**WHAT YOU NEED TO DO:** Copy the lines exactly, from the line that contains "At what coordinates" through the end of the records, and leave the pictures out of your answer.

* start RECORD SET *

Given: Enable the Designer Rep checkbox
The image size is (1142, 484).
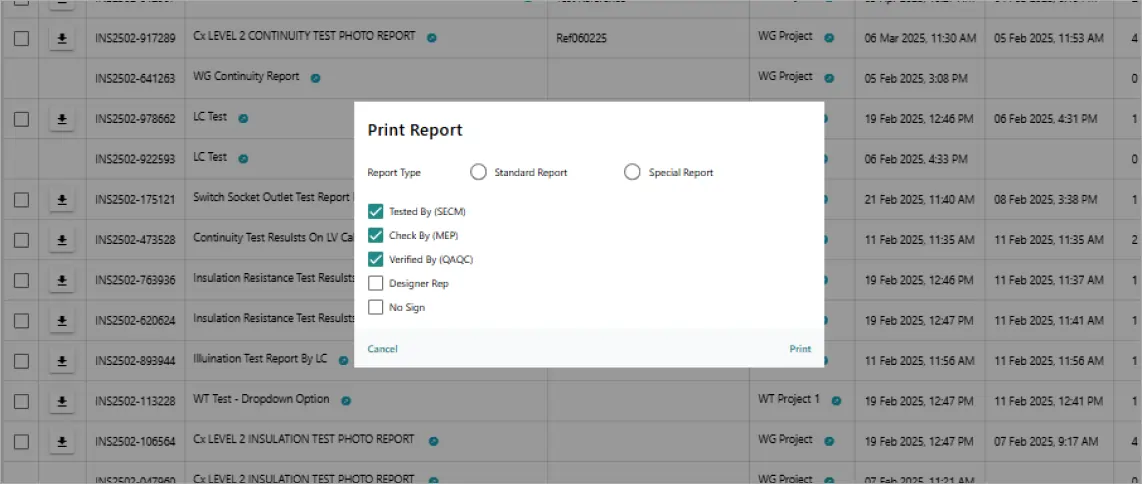Looking at the screenshot, I should point(376,284).
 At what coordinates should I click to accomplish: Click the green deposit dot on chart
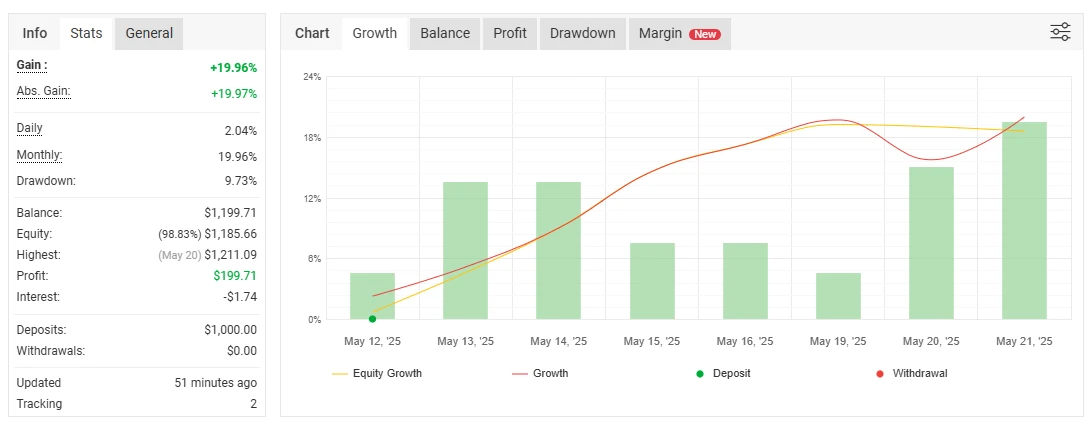click(x=372, y=319)
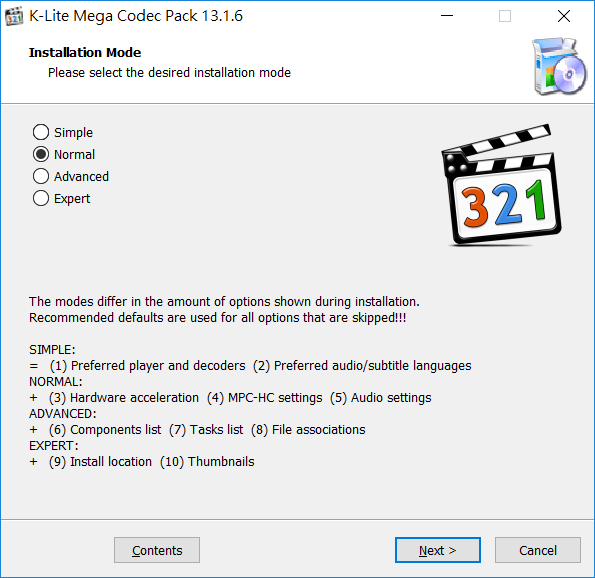Choose the Advanced installation mode
595x578 pixels.
pos(71,176)
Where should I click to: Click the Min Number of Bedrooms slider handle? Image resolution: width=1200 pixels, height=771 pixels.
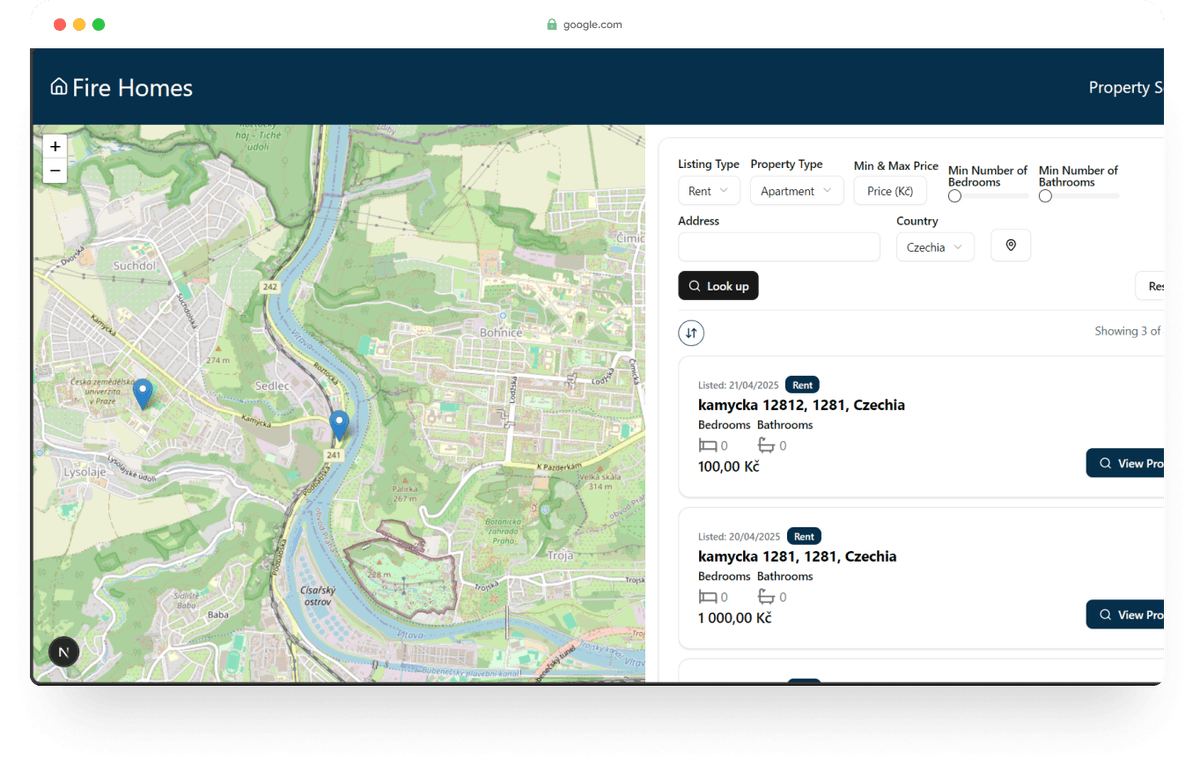coord(955,196)
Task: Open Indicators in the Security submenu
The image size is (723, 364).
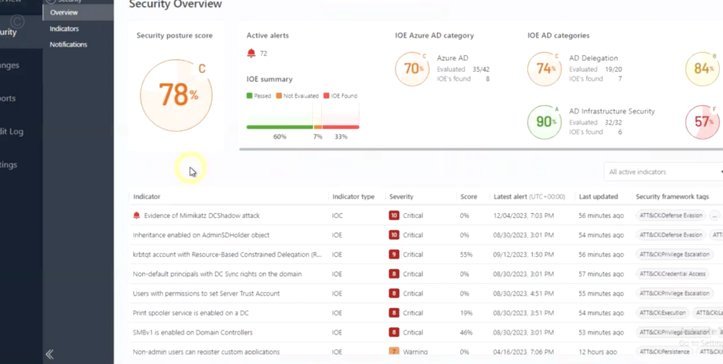Action: click(x=64, y=29)
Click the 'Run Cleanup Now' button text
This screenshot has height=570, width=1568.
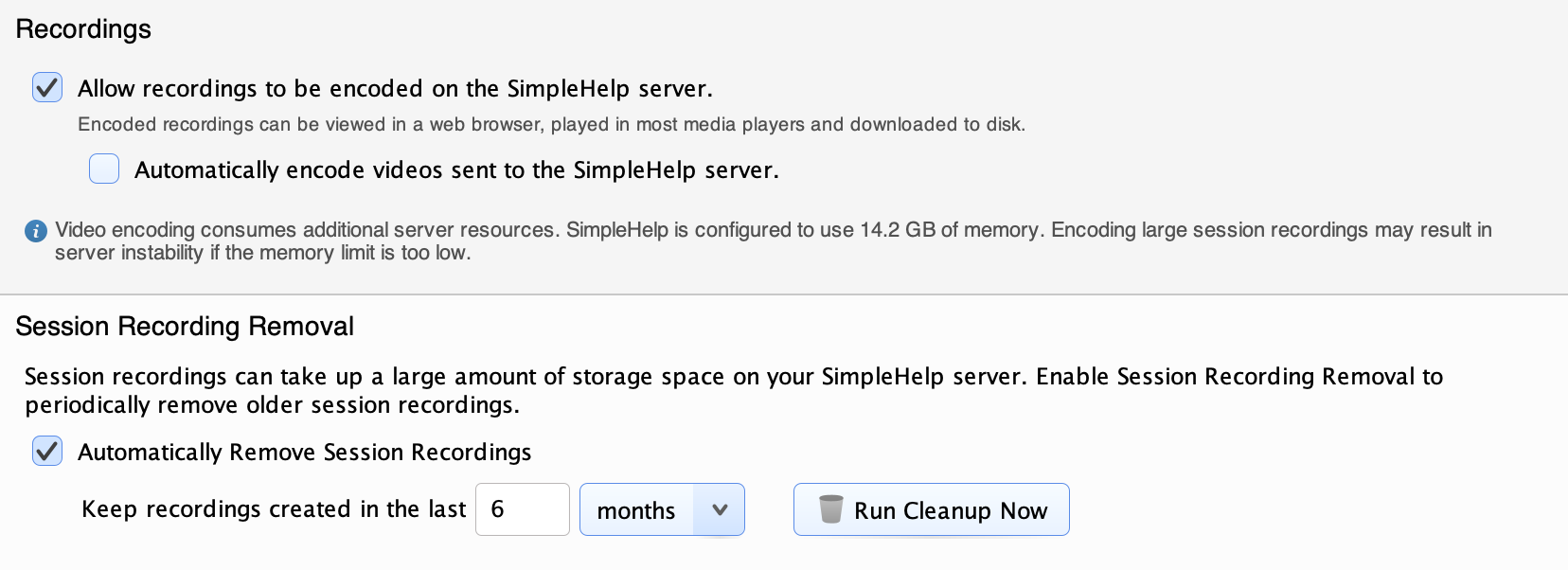click(951, 511)
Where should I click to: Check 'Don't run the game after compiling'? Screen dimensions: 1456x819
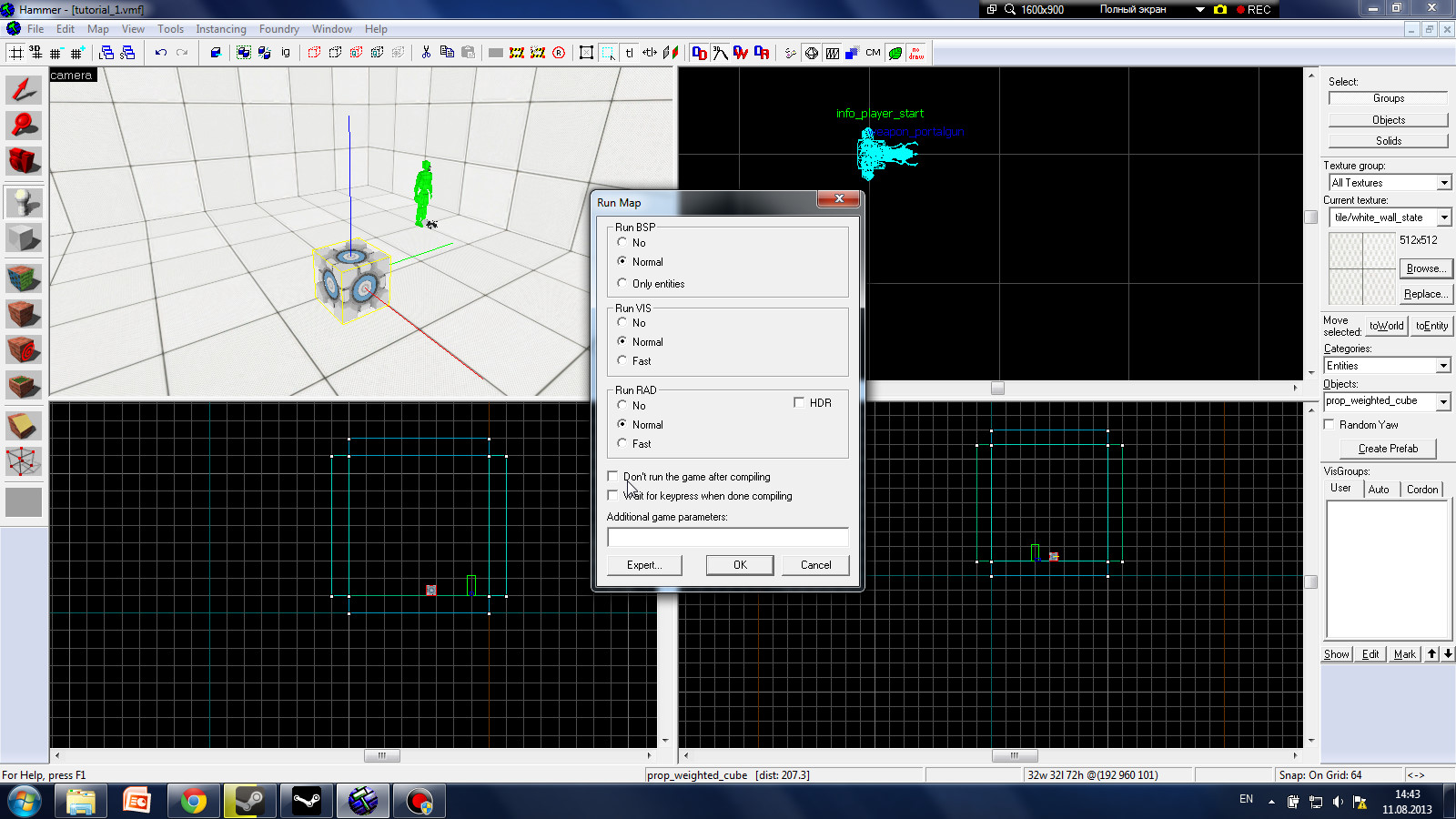[612, 476]
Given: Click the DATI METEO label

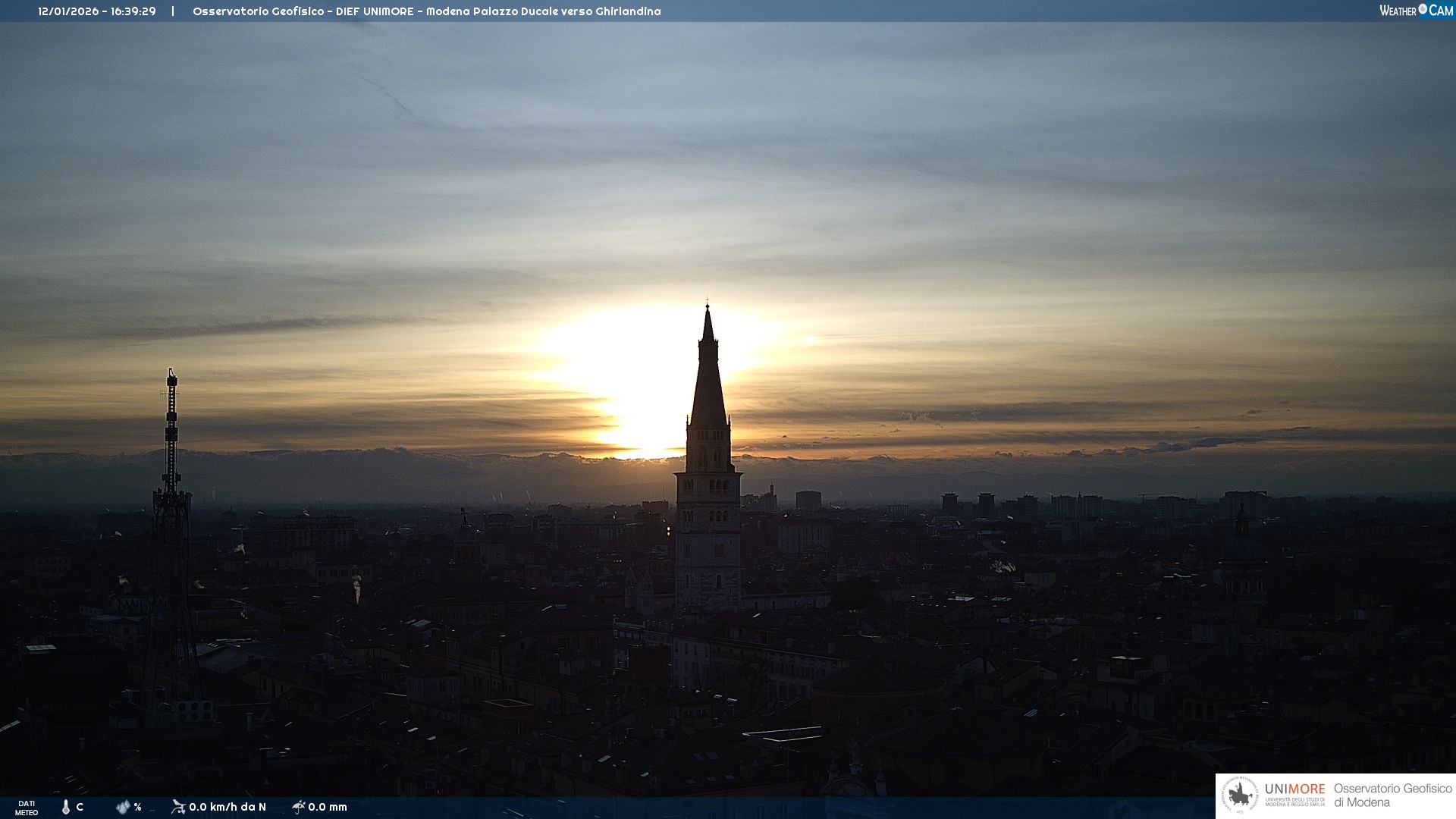Looking at the screenshot, I should [27, 808].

* end RECORD SET *

**SOLUTION FOR THIS EXERCISE:**
 At what coordinates should I click to accomplish: Click the green deposit dot on chart
click(x=372, y=319)
Choose the Advanced installation mode
595x578 pixels.
pos(71,176)
Where should I click to: Click the Min Number of Bedrooms slider handle? Image resolution: width=1200 pixels, height=771 pixels.
coord(955,196)
Task: Open Indicators in the Security submenu
The image size is (723, 364).
Action: click(x=64, y=29)
Click the 'Run Cleanup Now' button text
This screenshot has height=570, width=1568.
click(951, 511)
Where should I click to: Check 'Don't run the game after compiling'? Screen dimensions: 1456x819
[612, 476]
Given: Click the DATI METEO label

Looking at the screenshot, I should [27, 808].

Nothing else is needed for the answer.